Research conducted by Clarke and Robert [35] reveals that approximately 78% of the variance observed in bee activity can be explained by fluctuations in temperature and solar radiation. Foraging endeavors are observed across a broad temperature spectrum, ranging from 10 to 40 °C. However, deviations from the optimal brood-rearing temperature of 35°C necessitate significant energy expenditure by bees to either cool or warm the hive, depending on whether temperatures are excessively high or low. Nonetheless, the costs associated with thermoregulation appear to be relatively consistent within the temperature range of 13–30 °C [36].

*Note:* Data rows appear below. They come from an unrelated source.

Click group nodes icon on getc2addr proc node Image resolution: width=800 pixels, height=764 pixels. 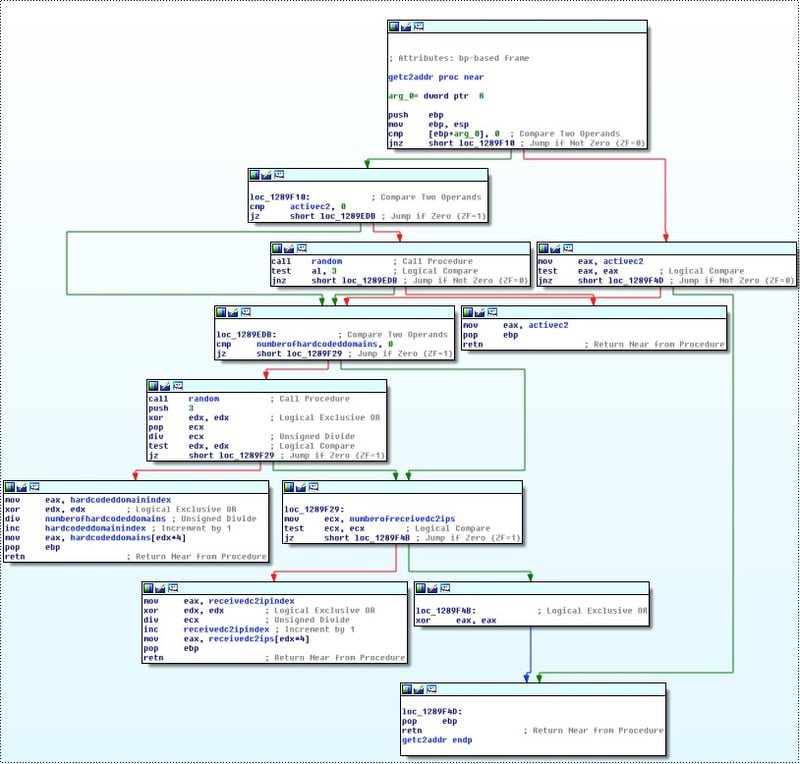pos(419,26)
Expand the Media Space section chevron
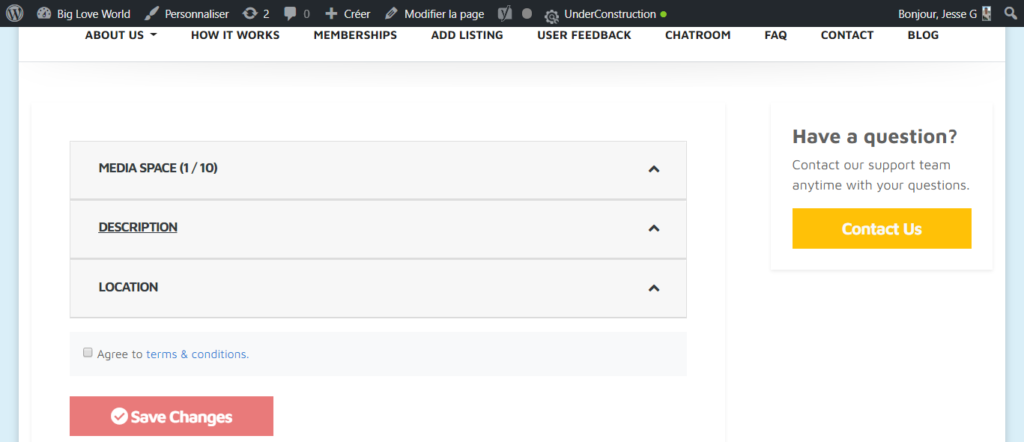Viewport: 1024px width, 442px height. (654, 169)
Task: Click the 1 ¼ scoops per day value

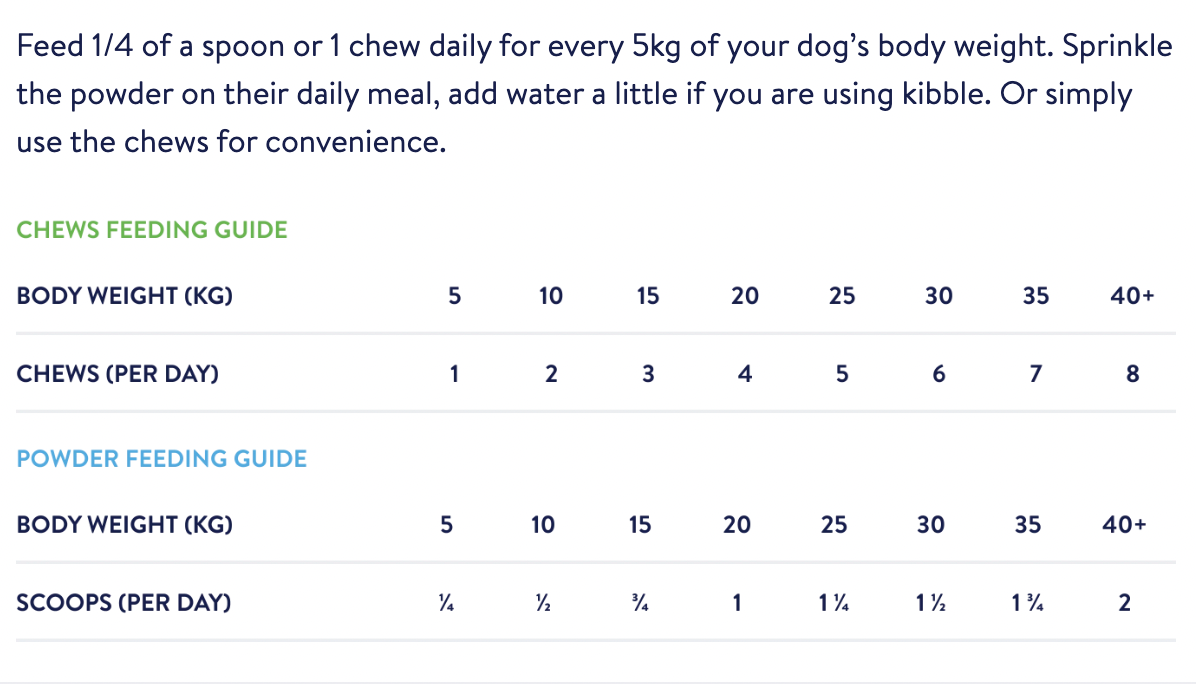Action: click(833, 603)
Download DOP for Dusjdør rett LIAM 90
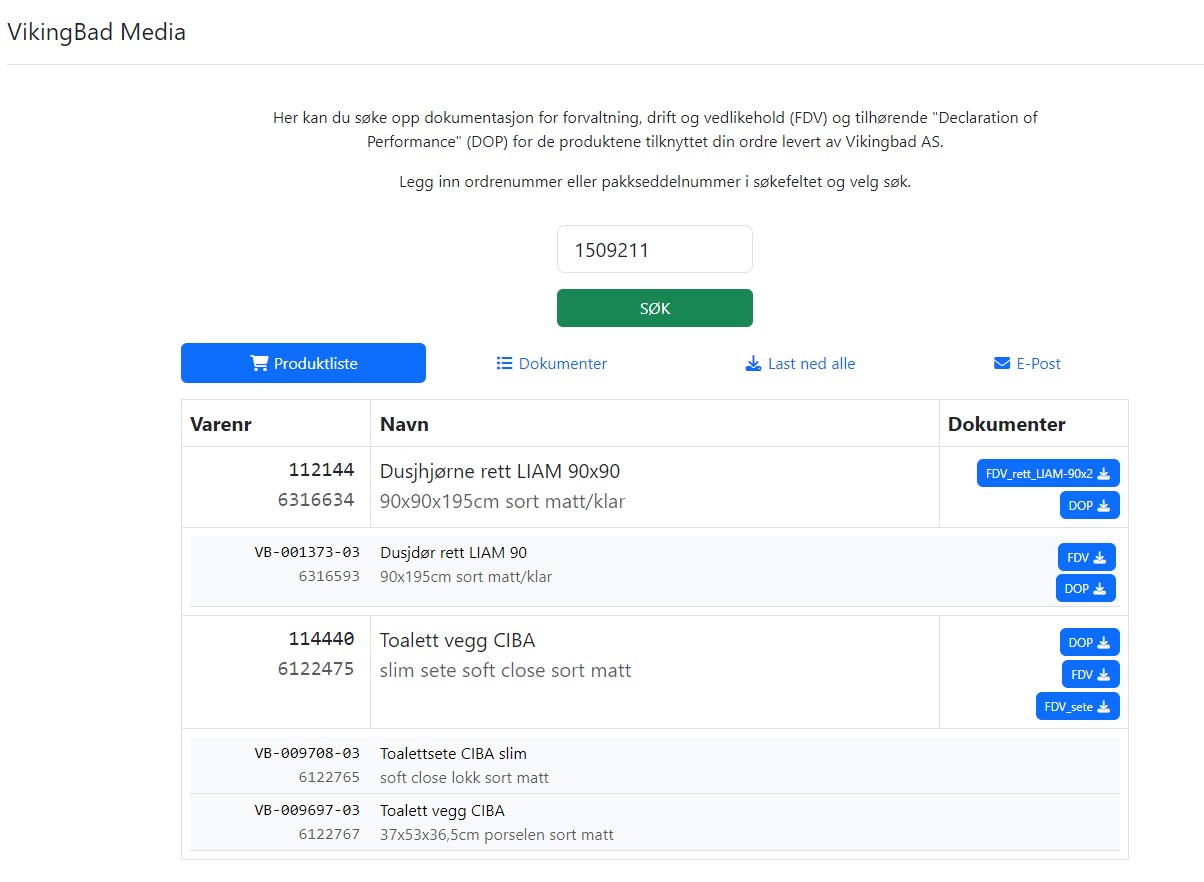1204x882 pixels. pyautogui.click(x=1085, y=589)

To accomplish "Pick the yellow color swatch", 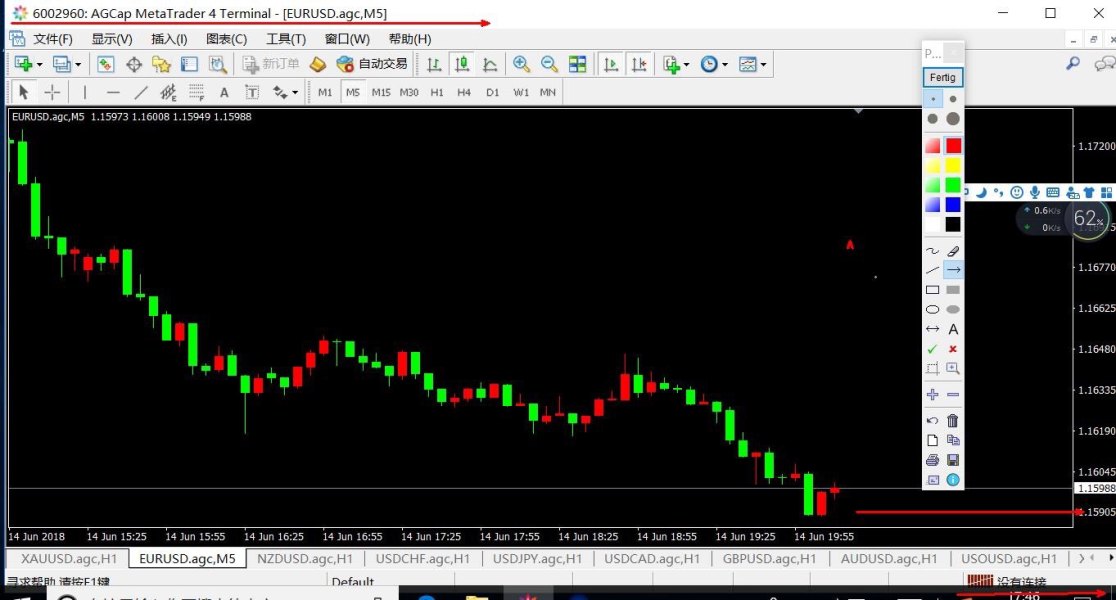I will (953, 165).
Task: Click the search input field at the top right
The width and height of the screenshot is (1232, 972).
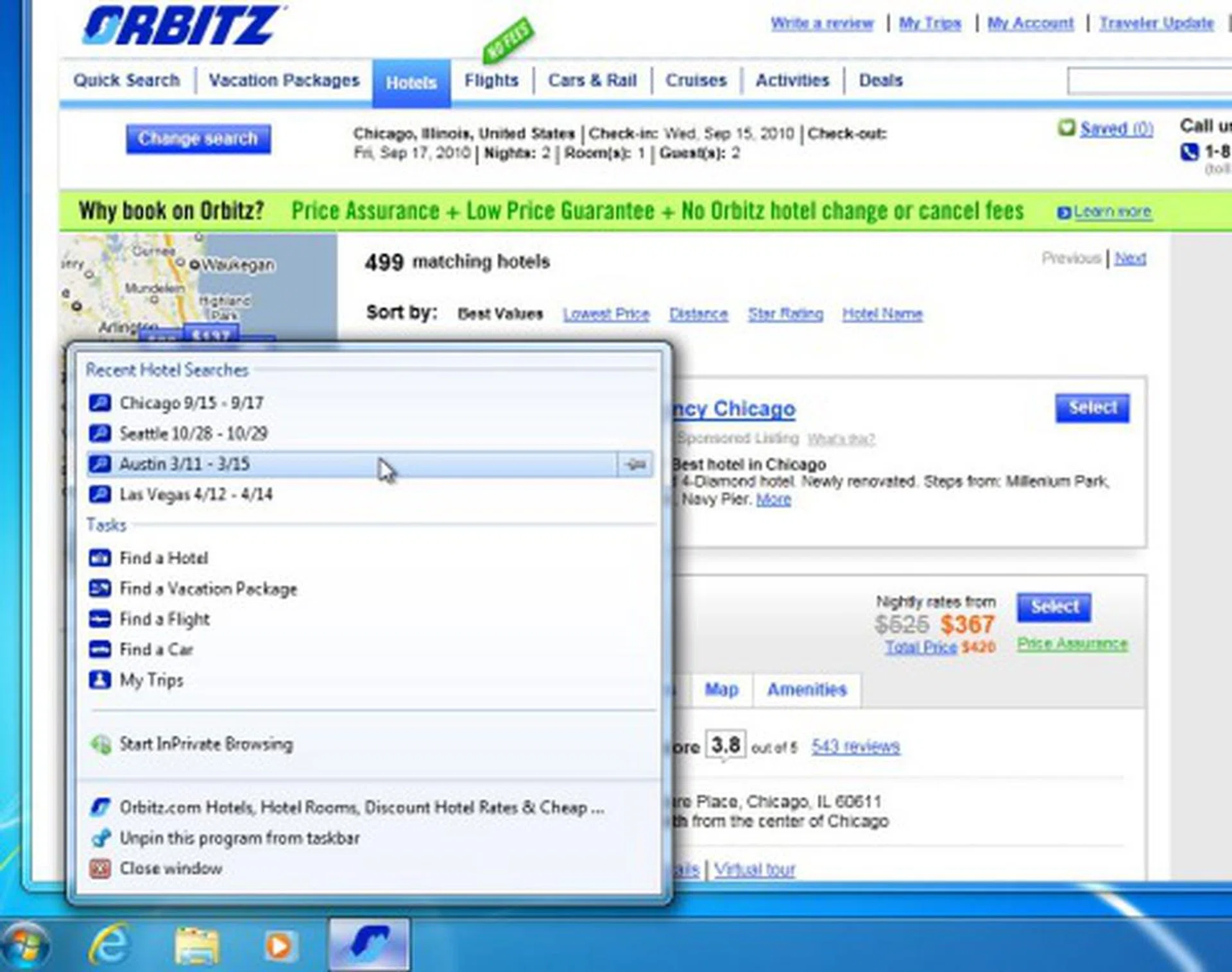Action: click(x=1149, y=81)
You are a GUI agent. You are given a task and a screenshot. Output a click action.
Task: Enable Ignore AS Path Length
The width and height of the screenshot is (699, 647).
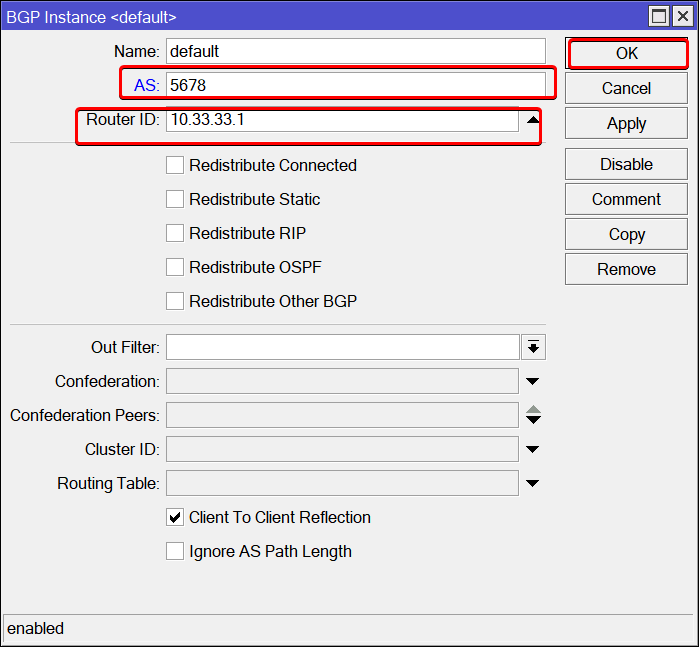tap(175, 551)
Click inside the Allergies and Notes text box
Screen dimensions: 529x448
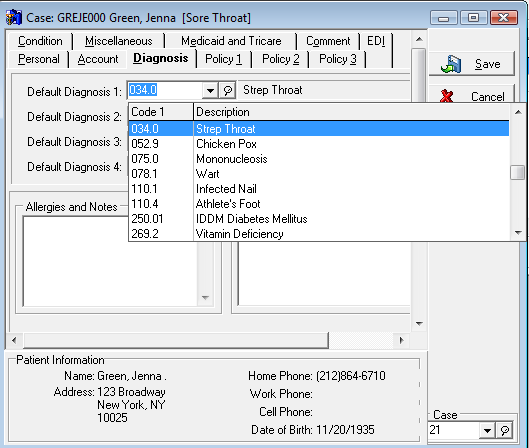(x=110, y=261)
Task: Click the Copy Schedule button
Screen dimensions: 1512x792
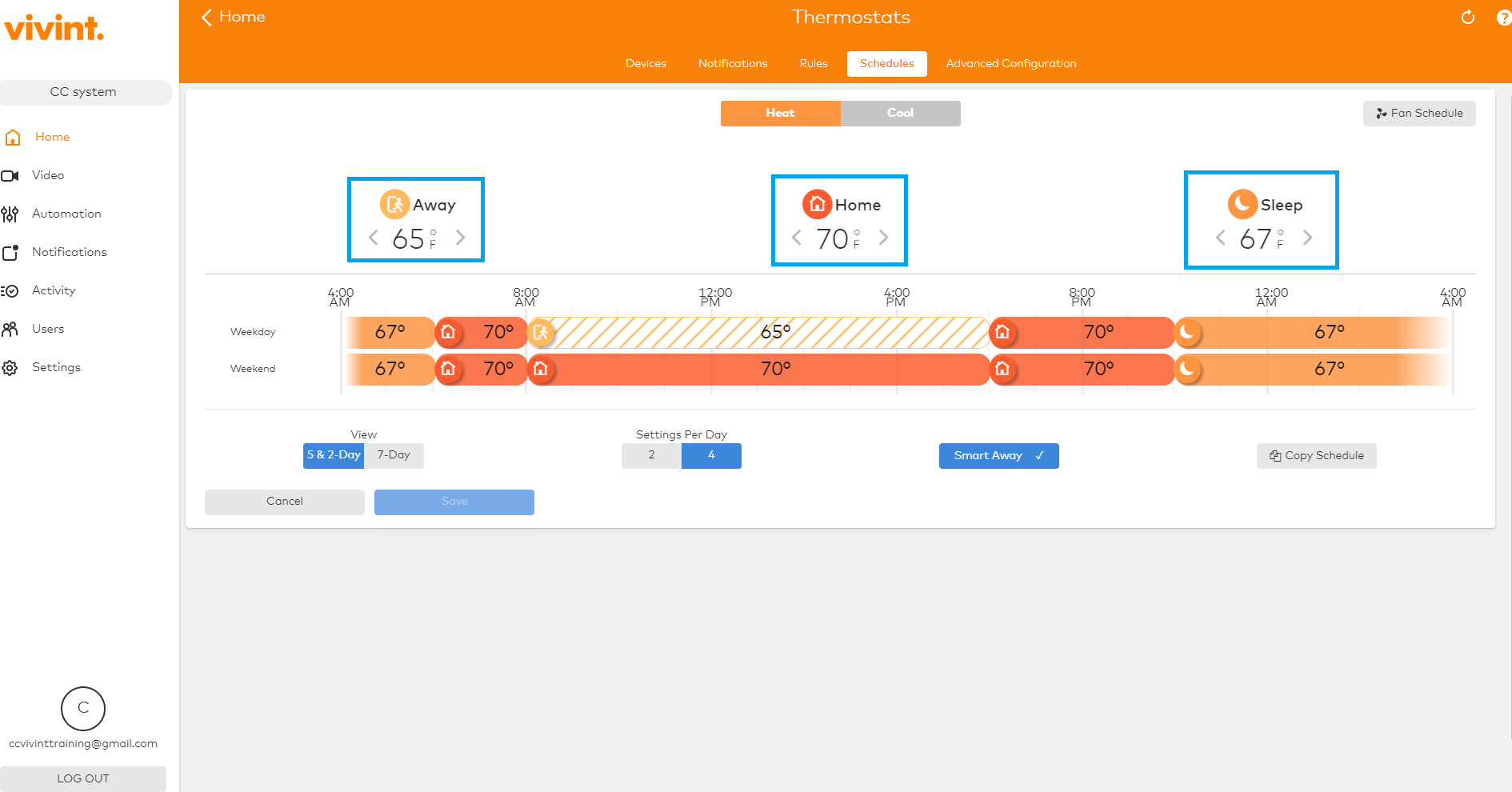Action: click(1316, 455)
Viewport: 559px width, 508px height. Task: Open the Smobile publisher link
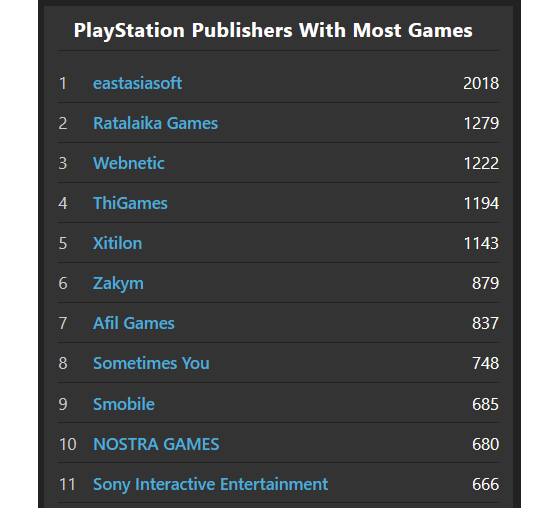pyautogui.click(x=123, y=404)
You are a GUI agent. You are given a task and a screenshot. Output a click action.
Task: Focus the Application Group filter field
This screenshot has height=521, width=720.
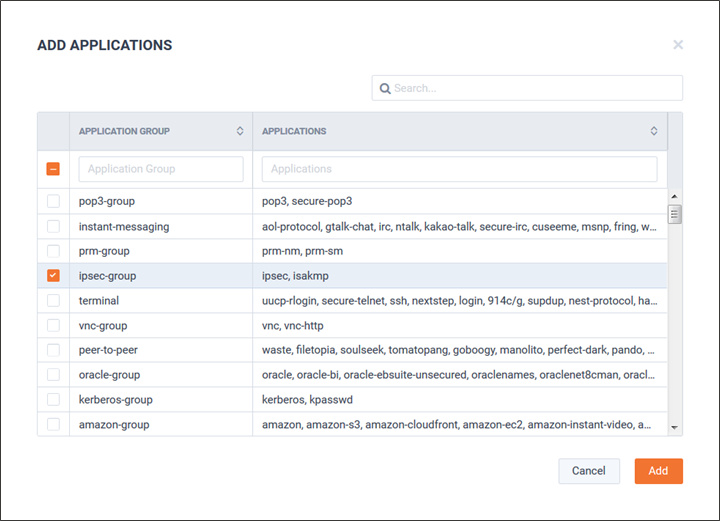(161, 169)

Access to meteorological data can be facilitated through established meteorological stations, as weather patterns tend to be consistent across larger geographical areas [37].
2.3 Video observationsVideo surveillance offers an alternative method for acquiring meteorological data, albeit with somewhat lower precision. By monitoring the movement of leaves and branches, wind conditions can be inferred, while the presence of raindrops on camera lenses indicates rainfall. Video surveillance systems generate extensive data, with cameras capable of activation either based on specific triggers, such as motion or sound detectors, or upon user request. Utilizing rotating cameras equipped with zoom capabilities enables comprehensive monitoring of multiple hives within a site. Furthermore, these cameras can be programmed to capture footage triggered by various events, including human activity, vehicle movements, animal presence, or any other disturbances potentially affecting bee colonies [5]. Consequently, video surveillance systems can serve as integral components of apiary security measures. In regions prone to bear intrusions, apiary security often involves the installation of electric fences as additional protective measures [16].
The primary measurements employed in beekeeping involve monitoring weight, temperature, and humidity within beehives (Fig.1). These data are typically presented in a straightforward manner and can be graphed over time, enabling beekeepers to readily interpret hive conditions. However, additional sensors capable of monitoring sound, vibration, and gas content are also available. Automated analysis and recognition algorithms are often necessary to interpret these data effectively, providing valuable insights into the hive’s status [5, 38].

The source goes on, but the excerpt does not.